• Emerg Med Australas · Jun 2017

    The ED-inpatient dashboard: Uniting emergency and inpatient clinicians to improve the efficiency and quality of care for patients requiring emergency admission to hospital.

    • Andrew Staib, Clair Sullivan, Matt Jones, Bronwyn Griffin, Anthony Bell, and Ian Scott.
    • Emergency Medicine, Princess Alexandra Hospital, Metro South Health, MMRI University of Queensland, Translational Research Institute, Brisbane, Queensland, Australia.
    • Emerg Med Australas. 2017 Jun 1; 29 (3): 363-366.

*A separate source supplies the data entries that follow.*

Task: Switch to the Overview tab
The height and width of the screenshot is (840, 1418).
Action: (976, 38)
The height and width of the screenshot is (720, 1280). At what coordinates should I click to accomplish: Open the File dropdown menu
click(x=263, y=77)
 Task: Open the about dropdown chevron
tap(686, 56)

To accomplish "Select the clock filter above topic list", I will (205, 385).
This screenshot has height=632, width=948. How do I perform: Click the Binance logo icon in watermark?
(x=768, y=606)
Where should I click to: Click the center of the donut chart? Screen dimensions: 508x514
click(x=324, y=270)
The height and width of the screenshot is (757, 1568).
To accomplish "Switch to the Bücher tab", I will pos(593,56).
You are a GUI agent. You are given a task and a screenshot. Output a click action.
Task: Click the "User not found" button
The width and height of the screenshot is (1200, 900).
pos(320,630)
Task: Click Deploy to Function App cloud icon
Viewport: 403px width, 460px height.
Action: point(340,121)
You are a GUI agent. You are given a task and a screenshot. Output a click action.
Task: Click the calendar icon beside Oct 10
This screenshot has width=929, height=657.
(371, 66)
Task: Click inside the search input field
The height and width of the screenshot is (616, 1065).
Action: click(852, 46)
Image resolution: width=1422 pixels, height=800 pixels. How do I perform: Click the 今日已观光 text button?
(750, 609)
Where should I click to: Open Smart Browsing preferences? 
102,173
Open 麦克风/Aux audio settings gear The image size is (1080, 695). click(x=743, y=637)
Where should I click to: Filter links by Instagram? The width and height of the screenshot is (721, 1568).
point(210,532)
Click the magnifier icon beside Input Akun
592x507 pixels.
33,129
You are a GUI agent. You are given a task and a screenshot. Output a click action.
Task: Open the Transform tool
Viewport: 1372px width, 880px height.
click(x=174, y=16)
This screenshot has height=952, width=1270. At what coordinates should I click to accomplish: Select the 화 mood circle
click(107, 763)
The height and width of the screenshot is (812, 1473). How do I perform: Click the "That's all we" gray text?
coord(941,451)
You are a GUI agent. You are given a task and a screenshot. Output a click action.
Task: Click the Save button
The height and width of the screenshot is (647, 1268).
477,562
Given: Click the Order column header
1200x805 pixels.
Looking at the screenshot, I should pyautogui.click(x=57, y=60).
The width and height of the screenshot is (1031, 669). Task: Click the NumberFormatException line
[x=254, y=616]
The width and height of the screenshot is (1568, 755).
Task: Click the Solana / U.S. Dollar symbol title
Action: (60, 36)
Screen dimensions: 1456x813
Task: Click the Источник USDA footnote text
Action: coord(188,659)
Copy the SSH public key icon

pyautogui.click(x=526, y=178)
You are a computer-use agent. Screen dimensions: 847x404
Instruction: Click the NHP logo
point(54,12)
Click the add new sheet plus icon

    AbstractPatients who require emergency admission to hospital require complex care that can be fragmented, occurring in the ED, across the ED-inpatient interface (EDii) and subsequently, in their destination inpatient ward. Our hospital had poor process efficiency with slow transit times for patients requiring emergency care. ED clinicians alone were able to improve the processes and length of stay for the patients discharged directly from the ED. However, improving the efficiency of care for patients requiring emergency admission to true inpatient wards required collaboration with reluctant inpatient clinicians. The inpatient teams were uninterested in improving time-based measures of care in isolation, but they were motivated by improving patient outcomes. We developed a dashboard showing process measures such as 4 h rule compliance rate coupled with clinically important outcome measures such as inpatient mortality. The EDii dashboard helped unite both ED and inpatient teams in clinical redesign to improve both efficiencies of care and patient outcomes.© 2016 Australasian College for Emergency Medicine and Australasian Society for Emergency Medicine.